**DATA FOR ANALYSIS**.
##############################

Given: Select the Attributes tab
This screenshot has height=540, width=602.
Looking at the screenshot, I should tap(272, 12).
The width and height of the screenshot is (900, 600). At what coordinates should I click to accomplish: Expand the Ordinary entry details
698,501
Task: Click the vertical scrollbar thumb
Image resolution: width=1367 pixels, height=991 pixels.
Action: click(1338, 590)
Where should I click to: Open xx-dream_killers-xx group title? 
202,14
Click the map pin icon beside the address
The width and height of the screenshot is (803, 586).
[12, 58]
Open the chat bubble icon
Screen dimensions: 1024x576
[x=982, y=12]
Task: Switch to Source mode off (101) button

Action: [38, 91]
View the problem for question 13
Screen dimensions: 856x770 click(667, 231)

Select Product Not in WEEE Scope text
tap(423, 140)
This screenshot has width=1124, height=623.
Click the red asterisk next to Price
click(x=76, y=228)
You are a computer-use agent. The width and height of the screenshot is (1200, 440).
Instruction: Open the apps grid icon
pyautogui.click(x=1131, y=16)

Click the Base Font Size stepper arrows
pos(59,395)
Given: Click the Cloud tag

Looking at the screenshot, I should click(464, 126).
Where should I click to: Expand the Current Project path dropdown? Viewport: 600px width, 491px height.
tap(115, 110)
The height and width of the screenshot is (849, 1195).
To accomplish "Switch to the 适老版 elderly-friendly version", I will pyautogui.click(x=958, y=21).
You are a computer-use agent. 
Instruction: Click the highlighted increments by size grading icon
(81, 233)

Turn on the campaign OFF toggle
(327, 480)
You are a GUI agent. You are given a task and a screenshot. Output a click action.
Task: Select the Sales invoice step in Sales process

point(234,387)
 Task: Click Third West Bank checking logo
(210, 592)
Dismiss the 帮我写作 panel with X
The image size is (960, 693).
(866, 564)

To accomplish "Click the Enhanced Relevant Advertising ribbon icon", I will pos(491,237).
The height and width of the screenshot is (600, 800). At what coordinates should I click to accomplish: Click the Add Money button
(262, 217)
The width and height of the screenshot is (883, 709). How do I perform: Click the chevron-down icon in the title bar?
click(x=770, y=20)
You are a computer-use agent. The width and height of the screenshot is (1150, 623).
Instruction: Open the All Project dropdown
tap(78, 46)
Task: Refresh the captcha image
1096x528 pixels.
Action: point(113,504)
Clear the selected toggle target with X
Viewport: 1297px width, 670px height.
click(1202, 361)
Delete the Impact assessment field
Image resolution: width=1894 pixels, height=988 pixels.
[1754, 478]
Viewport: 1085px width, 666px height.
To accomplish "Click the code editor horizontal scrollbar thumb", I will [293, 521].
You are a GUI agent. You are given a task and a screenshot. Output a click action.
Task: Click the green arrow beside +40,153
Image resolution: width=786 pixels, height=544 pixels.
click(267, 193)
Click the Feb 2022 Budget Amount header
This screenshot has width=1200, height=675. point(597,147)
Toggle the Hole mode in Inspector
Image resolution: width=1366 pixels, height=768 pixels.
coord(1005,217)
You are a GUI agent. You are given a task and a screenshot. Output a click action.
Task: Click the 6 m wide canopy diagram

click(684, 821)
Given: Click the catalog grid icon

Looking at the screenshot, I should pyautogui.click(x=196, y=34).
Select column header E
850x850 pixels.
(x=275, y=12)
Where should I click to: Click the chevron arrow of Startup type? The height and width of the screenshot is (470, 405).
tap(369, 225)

##############################

**EXERCISE DIRECTIONS**.
All the records above need to be restated exactly, line by line.

**SOLUTION FOR THIS TASK**.
Given: Select the Attributes tab
This screenshot has height=540, width=602.
Looking at the screenshot, I should tap(272, 12).
The width and height of the screenshot is (900, 600). At what coordinates should I click to accomplish: Expand the Ordinary entry details
698,501
Task: Click the vertical scrollbar thumb
Image resolution: width=1367 pixels, height=991 pixels.
Action: click(1338, 590)
Where should I click to: Open xx-dream_killers-xx group title? 
202,14
Click the map pin icon beside the address
The width and height of the screenshot is (803, 586).
[12, 58]
Open the chat bubble icon
Screen dimensions: 1024x576
[x=982, y=12]
Task: Switch to Source mode off (101) button

Action: [38, 91]
View the problem for question 13
Screen dimensions: 856x770 click(667, 231)

Select Product Not in WEEE Scope text
tap(423, 140)
This screenshot has width=1124, height=623.
Click the red asterisk next to Price
click(x=76, y=228)
You are a computer-use agent. The width and height of the screenshot is (1200, 440).
Instruction: Open the apps grid icon
pyautogui.click(x=1131, y=16)

Click the Base Font Size stepper arrows
pos(59,395)
Given: Click the Cloud tag

Looking at the screenshot, I should click(464, 126).
Where should I click to: Expand the Current Project path dropdown? Viewport: 600px width, 491px height.
tap(115, 110)
The height and width of the screenshot is (849, 1195).
To accomplish "Switch to the 适老版 elderly-friendly version", I will pyautogui.click(x=958, y=21).
You are a computer-use agent. 
Instruction: Click the highlighted increments by size grading icon
(81, 233)

Turn on the campaign OFF toggle
(327, 480)
You are a GUI agent. You are given a task and a screenshot. Output a click action.
Task: Select the Sales invoice step in Sales process

point(234,387)
 Task: Click Third West Bank checking logo
(210, 592)
Dismiss the 帮我写作 panel with X
The image size is (960, 693).
(866, 564)

To accomplish "Click the Enhanced Relevant Advertising ribbon icon", I will pos(491,237).
The height and width of the screenshot is (600, 800). At what coordinates should I click to accomplish: Click the Add Money button
(262, 217)
The width and height of the screenshot is (883, 709). How do I perform: Click the chevron-down icon in the title bar?
click(x=770, y=20)
You are a computer-use agent. The width and height of the screenshot is (1150, 623).
Instruction: Open the All Project dropdown
tap(78, 46)
Task: Refresh the captcha image
1096x528 pixels.
Action: point(113,504)
Clear the selected toggle target with X
Viewport: 1297px width, 670px height.
click(1202, 361)
Delete the Impact assessment field
Image resolution: width=1894 pixels, height=988 pixels.
[1754, 478]
Viewport: 1085px width, 666px height.
To accomplish "Click the code editor horizontal scrollbar thumb", I will [293, 521].
You are a GUI agent. You are given a task and a screenshot. Output a click action.
Task: Click the green arrow beside +40,153
Image resolution: width=786 pixels, height=544 pixels.
click(267, 193)
Click the Feb 2022 Budget Amount header
This screenshot has width=1200, height=675. point(597,147)
Toggle the Hole mode in Inspector
Image resolution: width=1366 pixels, height=768 pixels.
coord(1005,217)
You are a GUI agent. You are given a task and a screenshot. Output a click action.
Task: Click the 6 m wide canopy diagram

click(684, 821)
Given: Click the catalog grid icon

Looking at the screenshot, I should pyautogui.click(x=196, y=34).
Select column header E
850x850 pixels.
(x=275, y=12)
Where should I click to: Click the chevron arrow of Startup type? The height and width of the screenshot is (470, 405).
tap(369, 225)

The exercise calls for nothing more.